The seventh annual meeting of the Baden-Württemberg Automotive Industry Strategic Dialogue (SDA) in Berlin marked a milestone in the collaboration between the Baden-Württemberg state government, Porsche AG and the Centre for Solar Energy and Hydrogen Research Baden-Württemberg (ZSW) with the signing of a letter of intent to develop further and support direct air capture (DAC) technology.

Reducing CO2 emissions alone is not enough to limit global warming, the partners said; rather, in the decades to come there must be a parallel effort to remove CO2 from the atmosphere on a major scale. DAC is a method of removing CO2 from the air.

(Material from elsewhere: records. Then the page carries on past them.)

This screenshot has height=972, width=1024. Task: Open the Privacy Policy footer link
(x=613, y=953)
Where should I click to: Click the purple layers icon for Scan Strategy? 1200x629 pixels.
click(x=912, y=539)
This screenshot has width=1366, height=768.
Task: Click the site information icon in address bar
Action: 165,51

The CO2 can then be used as a raw material for the likes of renewable synthetic fuels (eFuels), products or applications such as beverages, plastics or graphite for battery production. It can also be stored in the ground on a long-term or permanent basis. With DAC, Porsche is focusing on an important future technology that is on the threshold of mass production and is now bringing the subject to the SDA context.

The SDA was launched in 2017 and has since initiated a large number of projects to take advantage of the opportunities of the transformation process in the automotive industry. The aim is to strengthen Baden-Württemberg not only as a leading business location, but also as a pioneer in sustainable mobility and new technology. From their base at Porsche, Andreas Haffner and Lutz Meschke work in the SDA as co-leads on the Vehicle and Data topics alongside Porsche employees from a number of different departments.

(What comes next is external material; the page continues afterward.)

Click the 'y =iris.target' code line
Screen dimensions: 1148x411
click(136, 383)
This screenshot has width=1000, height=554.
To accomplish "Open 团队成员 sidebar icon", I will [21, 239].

For Porsche, DAC technology is an engineering approach. It can help to establish a globally sustainable circular CO2 economy, reduce CO2 levels in the atmosphere and minimize the risk of raw material shortages. The joint initiative by the state government, Porsche and ZSW aims to bring DAC technology to market worldwide and to open up new business opportunities for companies from Baden-Württemberg.

At IAA Mobility last September, Porsche presented a model of DAC equipment that could potentially be used at the Haru Oni eFuels pilot plant just outside Punta Arenas, Chile. (Earlier post.)

We want to put industrial direct air capture technology into series production. Together with the experienced team at Volkswagen Group Innovation, our established eFuels partner HIF Global, and MAN Energy Solutions SE, we are examining the integration of a DAC pilot set-up at the e-fuels plant in Chile. We regard DAC as a viable future technology because it can be used to extract the carbon molecules required for the production of many products in a sustainable manner. So we are working on bringing the technology to a higher degree of maturity.

—Michael Steiner, Member of the Executive Board for Research and Development at Porsche AG

Comments

dursun

Scamest of scams

SJC

Direct air capture may come down to $100 a ton which is still 10 times what it should cost. Plants absorb carbon naturally let's use the cellulose to make the carbon monoxide to go with the solar hydrogen and make fossil CO2 free fuels.